In times of crisis, state and local governments can find the will and the money to take extraordinary steps to meet community needs. We saw that in a fast-moving emergency with the heroic efforts to fight the Los Angeles fires earlier this year. California’s housing shortage is a long-term emergency, but lawmakers have taken aggressive steps to remove obstacles and reduce costs, thus incentivizing home building.

In Paris, Mayor Anne Hidalgo is addressing another long-term crisis: climate change. With ambitious goals to add bikeways and make biking an appealing option for getting around the city, Paris has dramatically reduced air pollution — and thus carbon emissions.

The transformation of Paris isn’t cheap. The city’s plan comes with a budget of 250 million euros (around $300 million USD), and it’s taken a great deal of political will and a commitment across government agencies to make the changes happen. 

But that’s what we do in a crisis, isn’t it?

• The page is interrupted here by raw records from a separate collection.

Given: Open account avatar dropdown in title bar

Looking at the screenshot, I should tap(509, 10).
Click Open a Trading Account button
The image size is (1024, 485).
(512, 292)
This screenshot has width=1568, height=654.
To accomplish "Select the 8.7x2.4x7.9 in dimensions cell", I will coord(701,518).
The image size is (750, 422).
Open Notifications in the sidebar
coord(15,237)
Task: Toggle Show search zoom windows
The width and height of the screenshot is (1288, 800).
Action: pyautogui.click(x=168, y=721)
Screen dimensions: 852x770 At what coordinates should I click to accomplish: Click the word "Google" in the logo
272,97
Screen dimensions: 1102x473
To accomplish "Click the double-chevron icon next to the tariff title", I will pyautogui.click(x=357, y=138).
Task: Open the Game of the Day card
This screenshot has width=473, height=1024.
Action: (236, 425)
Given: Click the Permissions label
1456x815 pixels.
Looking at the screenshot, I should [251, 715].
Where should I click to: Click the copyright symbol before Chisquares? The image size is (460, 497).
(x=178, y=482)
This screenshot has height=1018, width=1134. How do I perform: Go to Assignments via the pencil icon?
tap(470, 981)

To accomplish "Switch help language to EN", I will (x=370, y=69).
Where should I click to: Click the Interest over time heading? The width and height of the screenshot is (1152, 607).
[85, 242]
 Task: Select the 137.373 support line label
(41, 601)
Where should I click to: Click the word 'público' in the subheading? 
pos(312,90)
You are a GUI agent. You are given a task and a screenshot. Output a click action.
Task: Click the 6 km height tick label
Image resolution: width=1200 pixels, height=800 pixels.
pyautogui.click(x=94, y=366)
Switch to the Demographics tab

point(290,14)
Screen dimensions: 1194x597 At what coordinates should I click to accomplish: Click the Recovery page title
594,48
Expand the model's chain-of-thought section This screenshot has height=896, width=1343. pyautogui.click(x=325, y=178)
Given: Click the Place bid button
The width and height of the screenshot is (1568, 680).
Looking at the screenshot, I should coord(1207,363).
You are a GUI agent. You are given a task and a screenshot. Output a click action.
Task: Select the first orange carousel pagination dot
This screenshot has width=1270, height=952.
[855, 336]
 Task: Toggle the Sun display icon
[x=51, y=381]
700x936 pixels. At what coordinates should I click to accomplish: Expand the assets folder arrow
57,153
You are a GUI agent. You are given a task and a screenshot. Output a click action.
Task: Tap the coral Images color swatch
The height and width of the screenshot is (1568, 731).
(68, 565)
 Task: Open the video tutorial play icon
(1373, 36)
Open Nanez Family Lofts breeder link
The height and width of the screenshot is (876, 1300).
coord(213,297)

Engineering as an obstacle

Like the bills aimed at growing our housing stock, California lawmakers have taken some steps toward making it easier to build biking and walking infrastructure. The Complete Streets Bill, which CalBike sponsored and helped pass last year, strengthens requirements for Caltrans to include bike, pedestrian, and transit priority elements in its road repair projects, tapping into the large pot of funding the agency has for maintaining and improving state routes. And SB 71, authored by Senator Scott Wiener, would give bikeway planning a permanent exemption from CEQA, California’s environmental review law, and extend the temporary exemption for bikeway infrastructure projects to 2040. These are important steps, but they’re not enough.

One of the lessons bike advocates have learned through hard experience is that something isn’t always better than nothing. A bikeway that drops off at an intersection or stops short when competing uses make allocating street space complicated won’t encourage people to get around by bike. To give Californians true options in how they get around, we need the commitment to push through the hard spaces, overcome NIMBYism, and build connected, protected bike routes.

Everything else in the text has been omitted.